GOAL: Please copy the listing below line for line, changing nothing.

━━━ TASK DATA ━━━

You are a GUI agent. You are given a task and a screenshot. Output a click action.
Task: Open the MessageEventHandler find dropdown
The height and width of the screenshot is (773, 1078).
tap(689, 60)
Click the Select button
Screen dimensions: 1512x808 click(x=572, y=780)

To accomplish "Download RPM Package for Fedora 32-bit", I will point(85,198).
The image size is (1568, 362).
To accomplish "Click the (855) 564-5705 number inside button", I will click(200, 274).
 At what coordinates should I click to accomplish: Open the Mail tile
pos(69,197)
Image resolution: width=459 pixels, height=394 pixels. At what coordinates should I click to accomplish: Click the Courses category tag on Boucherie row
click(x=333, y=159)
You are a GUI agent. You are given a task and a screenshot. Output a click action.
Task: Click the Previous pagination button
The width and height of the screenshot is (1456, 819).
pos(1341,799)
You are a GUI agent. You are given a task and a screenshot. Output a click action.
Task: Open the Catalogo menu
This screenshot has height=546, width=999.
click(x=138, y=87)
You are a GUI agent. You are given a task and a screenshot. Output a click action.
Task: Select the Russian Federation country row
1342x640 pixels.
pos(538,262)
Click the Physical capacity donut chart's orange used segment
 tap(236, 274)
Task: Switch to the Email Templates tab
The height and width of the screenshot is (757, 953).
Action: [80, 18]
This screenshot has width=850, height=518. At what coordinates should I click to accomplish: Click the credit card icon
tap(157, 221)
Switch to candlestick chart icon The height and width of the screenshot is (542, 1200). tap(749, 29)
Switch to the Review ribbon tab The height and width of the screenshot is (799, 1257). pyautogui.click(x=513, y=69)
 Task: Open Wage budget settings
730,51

━━━

REPLY:
You are a GUI agent. You are given a task and a screenshot. Output a click action.
Task: Open the MessageEventHandler find dropdown
The height and width of the screenshot is (773, 1078).
tap(689, 60)
Click the Select button
Screen dimensions: 1512x808 click(x=572, y=780)

To accomplish "Download RPM Package for Fedora 32-bit", I will point(85,198).
The image size is (1568, 362).
To accomplish "Click the (855) 564-5705 number inside button", I will click(200, 274).
 At what coordinates should I click to accomplish: Open the Mail tile
pos(69,197)
Image resolution: width=459 pixels, height=394 pixels. At what coordinates should I click to accomplish: Click the Courses category tag on Boucherie row
click(x=333, y=159)
You are a GUI agent. You are given a task and a screenshot. Output a click action.
Task: Click the Previous pagination button
The width and height of the screenshot is (1456, 819).
pos(1341,799)
You are a GUI agent. You are given a task and a screenshot. Output a click action.
Task: Open the Catalogo menu
This screenshot has height=546, width=999.
click(x=138, y=87)
You are a GUI agent. You are given a task and a screenshot. Output a click action.
Task: Select the Russian Federation country row
1342x640 pixels.
pos(538,262)
Click the Physical capacity donut chart's orange used segment
 tap(236, 274)
Task: Switch to the Email Templates tab
The height and width of the screenshot is (757, 953).
Action: [80, 18]
This screenshot has width=850, height=518. At what coordinates should I click to accomplish: Click the credit card icon
tap(157, 221)
Switch to candlestick chart icon The height and width of the screenshot is (542, 1200). tap(749, 29)
Switch to the Review ribbon tab The height and width of the screenshot is (799, 1257). pyautogui.click(x=513, y=69)
 Task: Open Wage budget settings
730,51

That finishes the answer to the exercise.